Melinda Messenger is living proof that you can successfully switch careers in midlife when you put your mind to it. Having graced our TV screens for almost three decades, the former glamour model-turned-presenter, 53, made the conscious decision back in 2010 to begin stepping away from the showbiz spotlight to pursue her childhood dream of becoming a psychotherapist. And years of academic endeavour later, it’s clear the risk has paid off: having completed her diploma and master’s degree, the mum-of-three now runs a private psychotherapy practice at the Centre for Psychotherapy in London. She has also trained to become a dream guide; taken a course in mindfulness at Oxford University; and is days away from qualifying as a reiki master and energy therapist when I meet her for the first time – along with Platinum Editor-in-Chief Katy Sunnassee – at a swanky celeb-packed party for her TV agent’s birthday (she still dips her toes into telly work when the urge takes her).

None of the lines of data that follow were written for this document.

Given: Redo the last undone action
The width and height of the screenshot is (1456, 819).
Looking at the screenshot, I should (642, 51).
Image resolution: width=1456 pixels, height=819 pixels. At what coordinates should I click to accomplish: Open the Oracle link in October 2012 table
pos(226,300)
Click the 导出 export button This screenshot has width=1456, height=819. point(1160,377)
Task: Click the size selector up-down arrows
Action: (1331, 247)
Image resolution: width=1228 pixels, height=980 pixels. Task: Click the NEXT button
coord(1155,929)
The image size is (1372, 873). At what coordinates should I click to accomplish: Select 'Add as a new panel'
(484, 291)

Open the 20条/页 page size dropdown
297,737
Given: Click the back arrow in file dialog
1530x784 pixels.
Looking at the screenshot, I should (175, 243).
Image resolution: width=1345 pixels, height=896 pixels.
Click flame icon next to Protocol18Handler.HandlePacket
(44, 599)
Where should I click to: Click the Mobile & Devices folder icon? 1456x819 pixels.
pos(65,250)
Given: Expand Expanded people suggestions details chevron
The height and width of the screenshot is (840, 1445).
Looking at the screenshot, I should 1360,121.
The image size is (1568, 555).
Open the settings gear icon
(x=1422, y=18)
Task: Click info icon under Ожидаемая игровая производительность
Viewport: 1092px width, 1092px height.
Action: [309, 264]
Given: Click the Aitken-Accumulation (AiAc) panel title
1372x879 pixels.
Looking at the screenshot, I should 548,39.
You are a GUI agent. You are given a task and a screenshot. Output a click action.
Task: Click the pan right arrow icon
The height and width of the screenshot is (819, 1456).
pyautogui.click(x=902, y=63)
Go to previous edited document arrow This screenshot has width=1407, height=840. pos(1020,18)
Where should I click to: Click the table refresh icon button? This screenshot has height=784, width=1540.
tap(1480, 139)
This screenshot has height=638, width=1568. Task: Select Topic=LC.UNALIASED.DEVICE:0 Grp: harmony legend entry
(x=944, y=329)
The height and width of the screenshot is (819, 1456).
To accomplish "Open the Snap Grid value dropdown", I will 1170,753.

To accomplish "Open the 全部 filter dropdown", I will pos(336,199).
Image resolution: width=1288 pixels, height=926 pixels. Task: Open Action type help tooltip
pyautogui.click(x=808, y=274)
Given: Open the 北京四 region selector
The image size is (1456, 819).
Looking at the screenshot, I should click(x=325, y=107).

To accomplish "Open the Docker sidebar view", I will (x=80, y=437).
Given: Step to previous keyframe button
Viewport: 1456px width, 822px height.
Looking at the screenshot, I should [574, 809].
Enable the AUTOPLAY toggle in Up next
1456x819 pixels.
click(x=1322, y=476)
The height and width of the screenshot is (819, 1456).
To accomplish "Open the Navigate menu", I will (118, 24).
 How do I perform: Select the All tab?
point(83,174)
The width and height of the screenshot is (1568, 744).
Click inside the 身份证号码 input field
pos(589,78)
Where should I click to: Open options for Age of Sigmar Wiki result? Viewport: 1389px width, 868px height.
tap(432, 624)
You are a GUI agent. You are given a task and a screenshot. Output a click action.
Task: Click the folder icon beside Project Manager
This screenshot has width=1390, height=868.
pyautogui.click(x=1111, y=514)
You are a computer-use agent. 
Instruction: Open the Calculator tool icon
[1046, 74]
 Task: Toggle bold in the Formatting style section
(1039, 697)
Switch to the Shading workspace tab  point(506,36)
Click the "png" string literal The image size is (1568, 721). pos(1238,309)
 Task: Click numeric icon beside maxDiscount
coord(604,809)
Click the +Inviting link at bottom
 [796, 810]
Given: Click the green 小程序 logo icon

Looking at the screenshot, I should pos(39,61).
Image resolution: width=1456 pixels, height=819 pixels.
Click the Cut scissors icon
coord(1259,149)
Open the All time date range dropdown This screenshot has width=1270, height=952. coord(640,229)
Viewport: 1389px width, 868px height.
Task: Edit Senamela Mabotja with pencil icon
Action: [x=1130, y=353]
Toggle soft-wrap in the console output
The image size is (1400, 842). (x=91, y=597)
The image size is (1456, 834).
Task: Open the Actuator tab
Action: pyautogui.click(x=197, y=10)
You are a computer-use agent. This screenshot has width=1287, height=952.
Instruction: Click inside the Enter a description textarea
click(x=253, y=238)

Our meeting is short and sweet – just like Melinda herself who, at a petite five foot two, radiates enough warmth to heat a church hall. Our time is only cut short due to the fact that she’s setting off on a charity trek up Snowdon the next day with her fiancé, television expedition leader and medic Dr Raj Joshi, who she first met when she was least expecting it, on the 2023 series of Celebrity SAS: Who Dares Wins. All I can do after wishing Melinda lots of luck on her next adventure and watching her head home for an early night, is grab another glass of Sauvignon Blanc, sigh a little enviously, and turn to Katy to ask, ‘how does she do it?’. But then, Melinda is the first to admit her journey to building a new career has been far from easy when I catch up with her over Zoom a few days later.

‘Up until the point when I started to fully wind down my TV work around seven years ago and start training, I’d spent over a decade doing up to four different TV shows a year, often working every day back-to-back,’ says Melinda. ‘It was just one thing after another, and while I was really grateful to have all those opportunities, I also recognised if I didn’t make a conscious choice to step away [from TV], I’d never get to be a psychotherapist, and that would be something I’d massively regret.’